El espacio público no es solo un recurso físico administrado, sino un bien común con valor cívico y simbólico propio. Su uso forma parte del ejercicio cotidiano de derechos fundamentales como la libertad deambulatoria (artículo 19 de la Constitución) o el derecho a disfrutar de un medio ambiente adecuado (artículo 45 de la Constitución).

Convertir el Retiro en una zona vedada cada vez que hay viento moderado implica gestionarlo con lógicas automáticas, ajenas al juicio ponderado y al interés general. Refuerza una relación paternalista entre administración y usuarios, que lejos de generar seguridad, debilita la confianza en la acción pública. Al convertirlo en un recinto sujeto a criterios tecnocráticos y decisiones sin margen de adaptación, el Retiro deja de ser un espacio de convivencia cotidiana para transformarse en un bien administrado a distancia, casi deshumanizado. La paradoja es evidente: el parque se protege de quienes lo usan, como si su conservación dependiera de “mantener a raya” a los ciudadanos.

Consecuencias que van más allá del césped

Cerrar el Retiro tiene costes: sociales, democráticos y culturales. Impide el uso del parque por parte de miles de ciudadanos, deteriora su papel como espacio de encuentro y ocio, y consolida una cultura del miedo institucional. En vez de promover una ciudadanía corresponsable, se impone una lógica paternalista: el Ayuntamiento actúa como tutor, no como gestor.

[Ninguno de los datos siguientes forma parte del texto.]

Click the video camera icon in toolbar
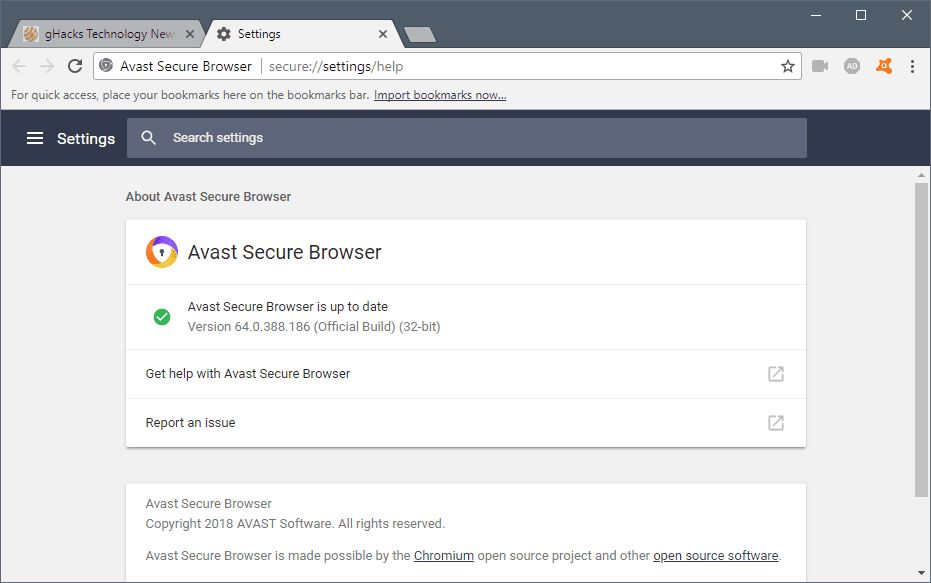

Además, este tipo de medidas tiene una lógica expansiva. Lo que empieza como una precaución puntual se convierte en rutina, y lo que se presenta como excepción se normaliza. Se degrada así el derecho al uso del espacio público, no por razones de fuerza mayor, sino por un sesgo institucional que prefiere la tutela a la corresponsabilidad. Esta deriva no es neutra: erosiona el vínculo ciudadano con lo común y debilita el valor democrático del espacio abierto.

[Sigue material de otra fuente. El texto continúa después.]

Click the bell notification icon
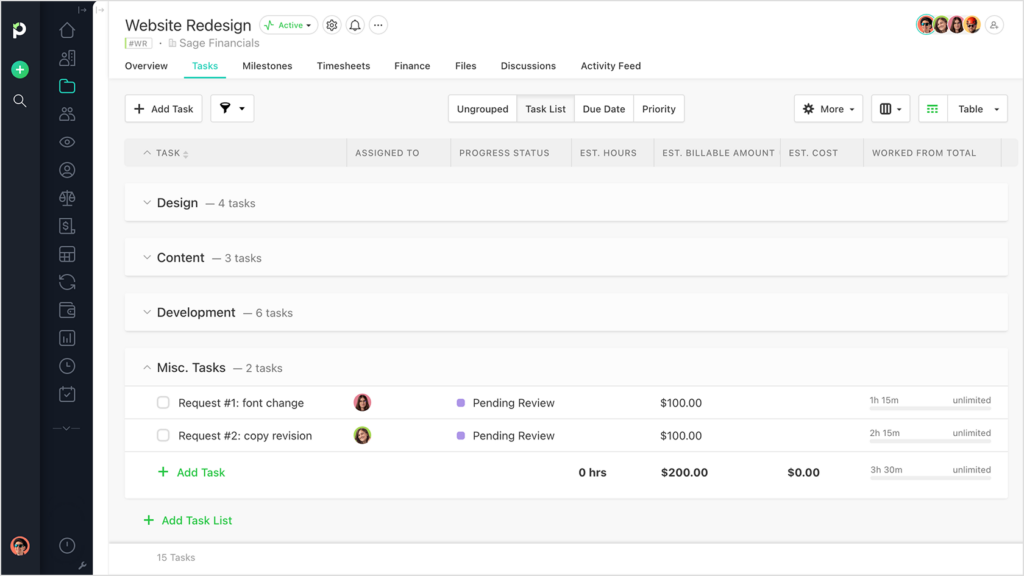The width and height of the screenshot is (1024, 576). click(x=355, y=25)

Reformar el protocolo: confiar, no encerrar

Esta regulación municipal debe revisarse. No para eliminar toda precaución, sino para restaurar la proporcionalidad y el sentido común. Puede derogarse y sustituirse por un modelo flexible, que permita cierres parciales, medidas graduadas y mejor información. El objetivo no debe ser blindar el parque frente a todo riesgo, sino permitir que siga cumpliendo su función esencial como espacio vivo, abierto y seguro.

Cerrar el Retiro debería ser la última opción, no la primera reacción. Reabrirlo en condiciones razonables no es temerario: es un acto de civismo institucional. Proteger no es cerrar, y prevenir no es prohibir. Lo razonable es informar mejor, restringir solo cuando haya peligro real e inminente, aplicar cierres parciales cuando sea necesario y confiar en la responsabilidad de los ciudadanos.

Menos tutela, más espacio público

Reivindicar un parque abierto no es un gesto de imprudencia, sino reclamar una gestión adulta de lo común. El Retiro no necesita un ‘candado meteorológico’, sino una política que lo cuide sin alejarlo de quienes lo utilizan cada día. El riesgo cero no existe. La desconfianza institucional, por desgracia, sí.